Надо учесть иную концепцию человека в античности, что весьма затрудняет любое исследование. Греческий мир оппозиционен нашему вот в каком смысле: греческое миропонимание ориентировано на эйдос и форму, материя не играет практически никакой роли. Человека творит "сперматический эйдос". Это forma formante (форма формирующая) создает не только душу и тело, но и разные миры в разных слоях материи, равно как возможную сферу индивидуальной жизни.

На современного человека гораздо больше действует forma informante (форма информирующая), то есть окружающая среда. Она разъедает индивидуальность, заменяя ее социальной моделью, соответствующей "духу времени".

Греки делили людей на две более или менее четких половины — свободных и рабов, аристократию и плебс. Национальность и раса особой роли не играли — это категории социальные, зависящие от случайностей материальной манифестации.

Нетрудно здесь заметить идеологию сугубо патриархальную. Афина и Аполлон, защищая Ореста на суде (Эсхил "Эвмениды"), рассуждают так: главное — семя, зерно, земля питает уже пробужденную жизнь. Отсюда пренебрежение к материи, к чистой потенциальности, игнорация естествознания, презрение к физическому труду. Жертвы гнева богов занимаются в аиде монотонной работой — Сизиф, Окнос, Данаиды. Обычно и неправильно подчеркивается бесцельность и абсурдность их занятий — по мнению греков, любая работа бесцельна и абсурдна.

Общая жестокая судьба связывает Болеслава Лесмяна и Актеона.

Когда-то я был другим,

Лицо еще озарено золотым отсветом,

Он разгорается в черных злых ночах.

Я помню светлые лики прежних братьев,

Тогда я любил мечтать,

Теперь бледнею в присутствии мечты.

Поэту нечего делать в мире торгашей и консуматоров, в пространстве, зажатом злой и черной ночью. Жак Ривьер в конце книги о Рембо: "В сущности, он научил нас категорической истине: жить в этом мире нельзя". Трагична судьба Актеона, однако он увидел богиню. А Лесмян? Его никто ни в кого не превращал. Мечтал о судьбе героя, но остался…человеком среди людей.

Чуждое тело влачу в сиянии божьего факела,

Погибаю чужой, неприемлемой смертью.

Людвиг Клагес назвал современных людей, у которых дух убил душу, "мнимо живыми ларвами". Такие существа неспособны к метаморфозам героя.

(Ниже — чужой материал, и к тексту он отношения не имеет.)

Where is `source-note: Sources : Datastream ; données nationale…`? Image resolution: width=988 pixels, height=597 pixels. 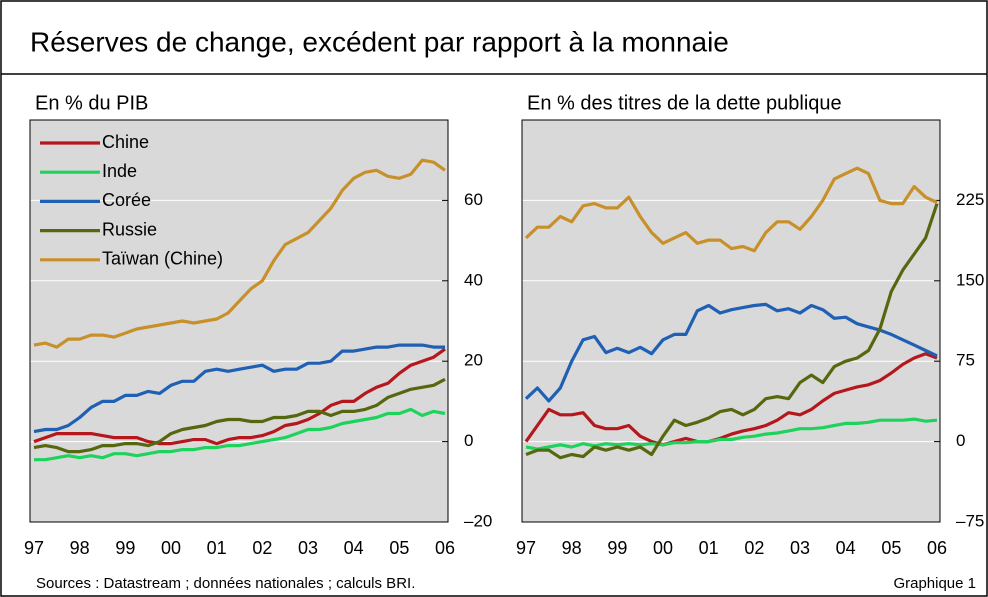 source-note: Sources : Datastream ; données nationale… is located at coordinates (226, 584).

Гибну, вброшенный в человеческое тело,

Как в грубую холстину.

Это не я — даже в секунду смерти.

В закрытых глазах — кровавый кошмар оленя.

Напрасно взываю о помощи,

Гибну. Человек.

Лирическое "я" мимолетно залетело в человека. Фиксация — безнадежность современной эпохи. Люди уверены: они именно то, за что их принимают другие. Упаси боже, если меня, Иван Иваныча, будут считать кем-то иным. Даже для скептика или мотылька нерушима одна постоянная — смерть. Как считает не без оснований Людвиг Клагес, юноша из баллады Шиллера, подняв покрывало статуи Изиды, обнаружил… смерть. Люди новой эпохи склонны случайную комбинацию фрагментов обобщать в произвольное "целое", идентифицировать имя и носителя имени, сущность и ее субстанцию — процессы невозможные в греческой мифологии. Отсюда трагизм стихотворения Болеслава Лесмяна.